Is There Anybody Not In The Data Center Business?
Remember when the entirety of the data center business was made up of a couple “wholesale providers,” Equinix, and a mass of “colocation” companies that were often comprised of a savvy “entrepreneur” who hosted your server in a garage somewhere with cooling provided by all the household fans that they could plug into a power strip? Certainly, things have ebbed and flowed since then, but in terms of the volume of market participants we must be at an all-time high. Not a day seems to go by without my reading an article referencing some new market entrant. Folks, right now you can’t swing a dead cat without hitting some heretofore unknown or new data center provider.
Let me begin by saying that I certainly don’t view this tsunami of new competitors as a bad thing. Like they say, “It’s a free country.” So if you want to make being a data center provider your thing, go ahead, step up to the plate and take your cuts. I’m not sure if this is an entrepreneurial trend, but I’ll bet you could pick-up more than a few McDonald’s franchises on the cheap right now.
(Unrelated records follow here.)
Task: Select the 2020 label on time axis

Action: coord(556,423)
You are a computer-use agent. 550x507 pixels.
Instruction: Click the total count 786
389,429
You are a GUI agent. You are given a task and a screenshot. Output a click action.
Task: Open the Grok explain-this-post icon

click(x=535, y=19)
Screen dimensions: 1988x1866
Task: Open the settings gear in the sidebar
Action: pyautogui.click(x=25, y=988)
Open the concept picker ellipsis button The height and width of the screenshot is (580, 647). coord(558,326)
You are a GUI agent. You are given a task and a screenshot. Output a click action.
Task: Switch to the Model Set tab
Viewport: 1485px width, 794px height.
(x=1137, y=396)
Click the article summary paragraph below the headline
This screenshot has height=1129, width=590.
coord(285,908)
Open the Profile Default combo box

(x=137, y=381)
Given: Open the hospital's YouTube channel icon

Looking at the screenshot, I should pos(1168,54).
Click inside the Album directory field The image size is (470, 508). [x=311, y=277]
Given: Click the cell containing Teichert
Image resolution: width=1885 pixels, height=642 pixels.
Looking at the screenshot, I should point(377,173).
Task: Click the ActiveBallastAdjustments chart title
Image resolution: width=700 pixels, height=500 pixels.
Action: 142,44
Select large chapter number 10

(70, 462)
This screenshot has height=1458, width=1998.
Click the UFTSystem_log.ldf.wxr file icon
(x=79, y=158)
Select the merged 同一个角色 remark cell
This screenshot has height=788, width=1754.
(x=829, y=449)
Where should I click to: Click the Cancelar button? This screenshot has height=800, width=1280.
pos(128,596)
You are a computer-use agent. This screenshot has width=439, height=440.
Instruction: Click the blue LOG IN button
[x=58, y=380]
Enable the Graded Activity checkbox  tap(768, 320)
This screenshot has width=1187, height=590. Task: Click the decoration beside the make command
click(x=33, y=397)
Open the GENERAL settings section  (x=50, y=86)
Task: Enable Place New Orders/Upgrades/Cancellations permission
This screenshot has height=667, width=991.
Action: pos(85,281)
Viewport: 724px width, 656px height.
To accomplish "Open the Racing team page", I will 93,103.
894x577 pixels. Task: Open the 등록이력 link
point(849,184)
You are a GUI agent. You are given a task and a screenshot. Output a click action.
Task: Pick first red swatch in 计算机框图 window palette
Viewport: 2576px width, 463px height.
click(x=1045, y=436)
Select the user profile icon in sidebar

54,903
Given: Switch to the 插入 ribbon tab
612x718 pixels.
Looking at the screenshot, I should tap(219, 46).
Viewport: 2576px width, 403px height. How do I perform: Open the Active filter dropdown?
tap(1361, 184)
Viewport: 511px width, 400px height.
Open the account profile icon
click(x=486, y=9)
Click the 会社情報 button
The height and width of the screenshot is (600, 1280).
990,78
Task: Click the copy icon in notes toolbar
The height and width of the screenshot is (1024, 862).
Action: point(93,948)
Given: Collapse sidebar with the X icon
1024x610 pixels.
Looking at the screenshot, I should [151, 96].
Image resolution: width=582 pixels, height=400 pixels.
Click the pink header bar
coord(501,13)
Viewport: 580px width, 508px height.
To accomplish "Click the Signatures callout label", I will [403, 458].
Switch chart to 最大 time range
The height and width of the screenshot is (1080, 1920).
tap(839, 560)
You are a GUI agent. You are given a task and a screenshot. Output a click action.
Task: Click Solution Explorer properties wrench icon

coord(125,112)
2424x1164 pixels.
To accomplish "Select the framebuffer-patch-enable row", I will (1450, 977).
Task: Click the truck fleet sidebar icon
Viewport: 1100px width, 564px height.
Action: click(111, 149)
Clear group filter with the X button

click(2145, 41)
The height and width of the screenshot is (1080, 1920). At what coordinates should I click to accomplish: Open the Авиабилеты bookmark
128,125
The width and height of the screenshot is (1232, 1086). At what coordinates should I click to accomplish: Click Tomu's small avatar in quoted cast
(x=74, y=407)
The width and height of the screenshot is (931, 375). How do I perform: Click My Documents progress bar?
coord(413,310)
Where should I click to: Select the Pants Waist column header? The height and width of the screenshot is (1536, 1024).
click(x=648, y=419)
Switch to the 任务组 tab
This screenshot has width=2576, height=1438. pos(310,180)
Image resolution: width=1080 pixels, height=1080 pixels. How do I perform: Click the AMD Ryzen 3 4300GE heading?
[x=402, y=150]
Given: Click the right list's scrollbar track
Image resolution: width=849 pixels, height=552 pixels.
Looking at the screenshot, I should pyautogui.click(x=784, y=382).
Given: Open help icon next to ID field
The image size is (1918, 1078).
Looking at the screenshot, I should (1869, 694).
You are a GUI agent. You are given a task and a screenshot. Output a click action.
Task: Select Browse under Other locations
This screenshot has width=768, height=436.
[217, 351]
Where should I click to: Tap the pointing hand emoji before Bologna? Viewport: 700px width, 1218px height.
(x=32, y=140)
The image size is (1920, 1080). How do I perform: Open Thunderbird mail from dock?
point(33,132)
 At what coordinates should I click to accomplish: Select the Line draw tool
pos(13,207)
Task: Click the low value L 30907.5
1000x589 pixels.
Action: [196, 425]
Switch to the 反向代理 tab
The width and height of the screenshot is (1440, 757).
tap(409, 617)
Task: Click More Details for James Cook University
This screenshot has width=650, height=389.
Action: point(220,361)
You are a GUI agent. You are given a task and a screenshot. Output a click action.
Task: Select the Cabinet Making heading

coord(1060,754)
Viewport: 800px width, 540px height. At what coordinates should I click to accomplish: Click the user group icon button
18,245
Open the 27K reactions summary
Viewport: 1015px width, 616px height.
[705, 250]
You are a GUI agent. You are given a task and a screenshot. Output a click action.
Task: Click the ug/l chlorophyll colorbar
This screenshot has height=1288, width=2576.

The allure of becoming a member of our fraternity (or sorority depending on your preference for characters of the Greek alphabet) is certainly understandable. The opportunity seems boundless. Think about it. The big cloud provider’s appetite for space appears to be insatiable, everything we build, wear, eat, or drink is going to be trackable and pretty soon we’ll be able to “drive” without having to perform the physical tasks of traffic navigation. That all means data, and — its natural by-product — the need to put it somewhere. Of course, there is also the incentive that the average new data center provider is too modest to admit which, of course is, “I could get bought out by some existing behemoth and spend the rest of my days living life like a guest at a Roman bacchanal.” Life can be a beautiful thing.
Some may accuse these potential homunculus versions of Digital Realty of being opportunistic. Well duh. Who gets into a business because its growth trajectory is a graphical representation of Newton’s first law of physics? But from a practical perspective, this plethora of new market entrants does make sense. We are in the process, for example, of “creating” new categories of facilities such as edge and micro, so many new guests are bringing something a little different to the party, and start-up capital appears to be in good supply since every new data center is a potential “cloud” facility.
Naturally, many of these infant entrants will have the same level of mortality as sea turtle hatchlings, but it is likely that a few of the survivors will develop capabilities that will be beneficial to a number of their existing counterparts. It’s like my marketing guy says, “You’re only as good as the last idea you steal.” Personally, I view this “everybody into the pool” frenzy as a clear indicator of the strength of the industry in general. Despite the continued spate of dire data center predictions that are offered up with regularity on industry websites and in market reports, the desire for so many firms to continue to offer up their solutions on the altar of the marketplace should be viewed as a response to a changing environment rather than predictor of demise. Although the current growth in providers isn’t a predictor of the “Starbucksization” of the data center, it does portend a legacy of continued growth.